Cybercriminals are advertising a new macOS malware that they claim is capable of stealing a wide range of data from compromised systems.
Named Banshee Stealer and believed to have been developed by Russian threat actors, the malware is advertised on cybercrime forums for $3,000 per month. Researchers at Elastic Security Labs, who published an analysis of the malware on Thursday, described it as a “steep monthly subscription”.
The malware is designed to collect the targeted user’s macOS password, information about the system’s hardware and software, keychain passwords, data from web browsers, and cryptocurrency wallets.
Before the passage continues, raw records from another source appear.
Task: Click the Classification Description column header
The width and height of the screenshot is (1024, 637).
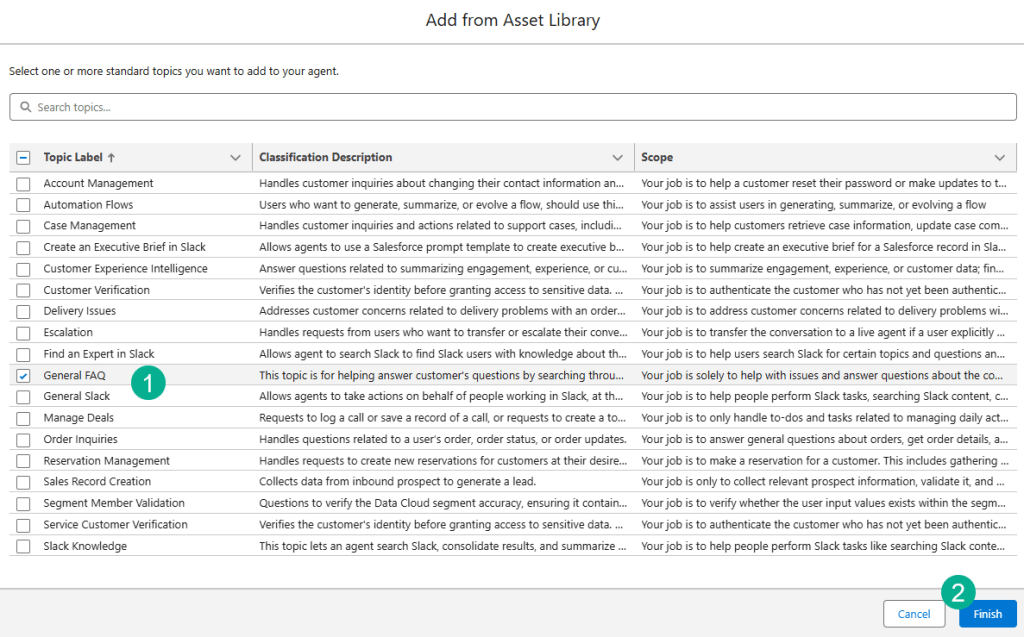Action: [325, 158]
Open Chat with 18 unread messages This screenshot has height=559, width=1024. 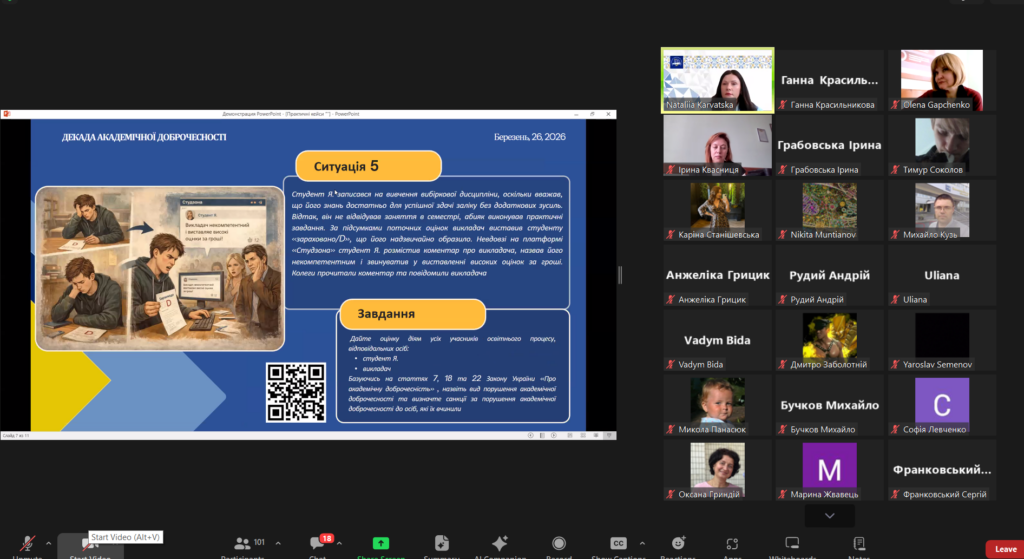(x=318, y=545)
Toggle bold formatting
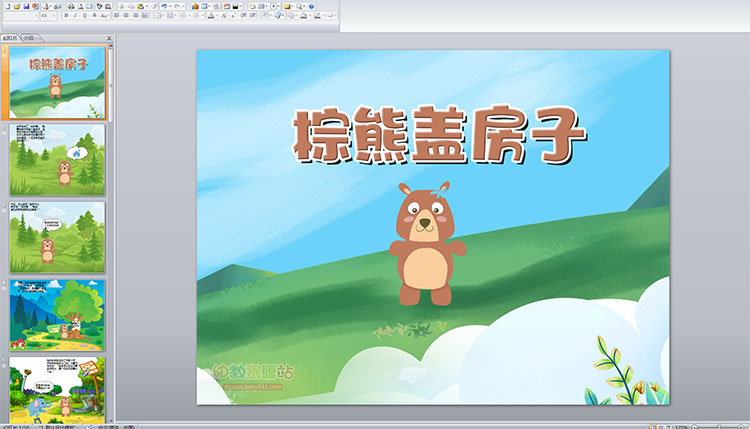 67,17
Banshee Stealer can target nine different browsers, including Chrome, Firefox, Brave, Edge, Vivaldi, Yandex, Opera, OperaGX, and Safari. It can generally steal cookies, logins and browsing history, but from Safari only cookies can be collected. Elastic researchers also found that the malware targets data from roughly 100 browser plugins.
The malware also attempts to steal cryptocurrency wallets from the compromised system, including Exodus, Electrum, Coinomi, Guarda, Wasabi Wallet, Atomic and Ledger.
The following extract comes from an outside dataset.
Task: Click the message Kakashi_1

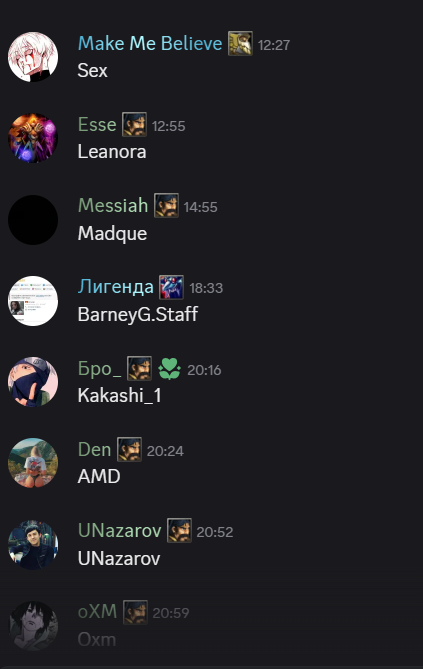Action: (x=120, y=396)

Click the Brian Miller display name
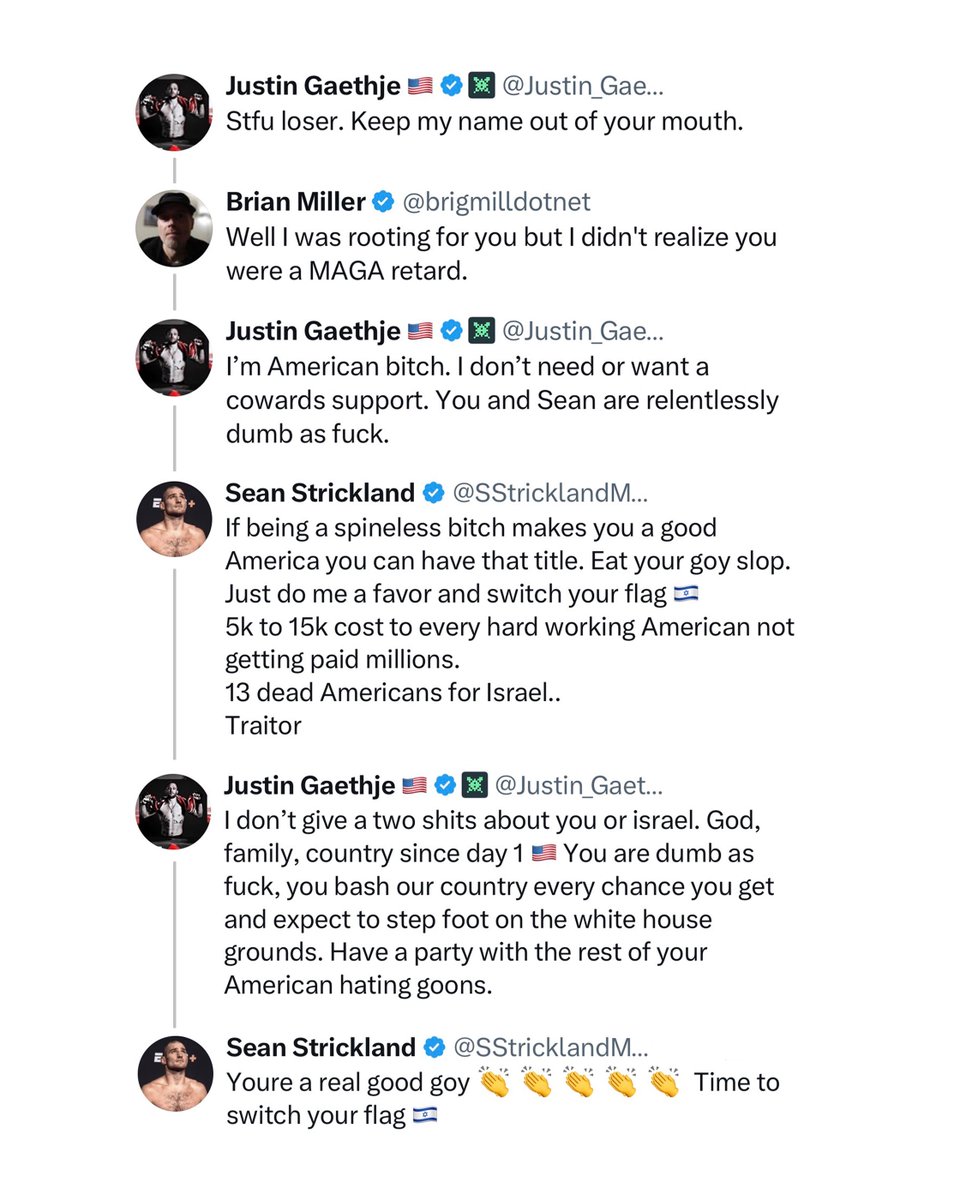[x=296, y=203]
Once the data is collected locally, it’s added to an archive file, which is encrypted and sent to the attacker’s server.
Before initiating its data theft routine, Banshee Stealer checks the system for signs that it’s being analyzed by security researchers (it checks whether it’s being debugged or run in a virtual machine) and ensures that the compromised system’s language is not set to Russian.
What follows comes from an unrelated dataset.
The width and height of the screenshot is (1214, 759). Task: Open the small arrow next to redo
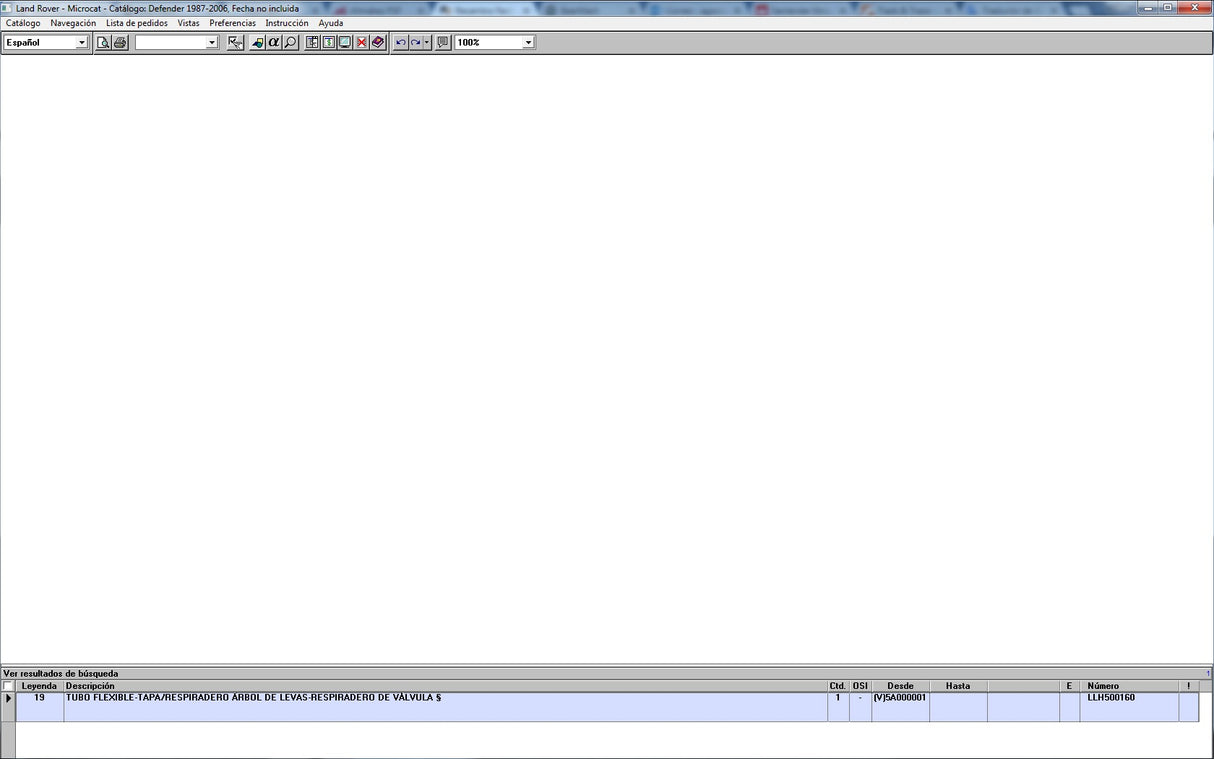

However, Elastic researchers pointed out that the methods used for detection evasion are basic and Banshee Stealer can still be analyzed by advanced sandboxes and malware analysts.
Threat actors can use one of several methods to deploy malware on macOS devices, including by disguising it as free content hosted on third-party sites, through malvertising, poisoned developer projects, open source package repositories, trojanized applications, exploits and watering hole attacks, and supply chain attacks.
Some of these delivery methods are easier to implement but require a high degree of social engineering, while others are more silent but require more sophistication and resources.
“Despite its potentially dangerous capabilities, the malware’s lack of sophisticated obfuscation and the presence of debug information make it easier for analysts to dissect and understand,” Elastic Security Labs concluded in its blog post.
“While Banshee Stealer is not overly complex in its design, its focus on macOS systems and the breadth of data it collects make it a significant threat that demands attention from the cybersecurity community,” it added.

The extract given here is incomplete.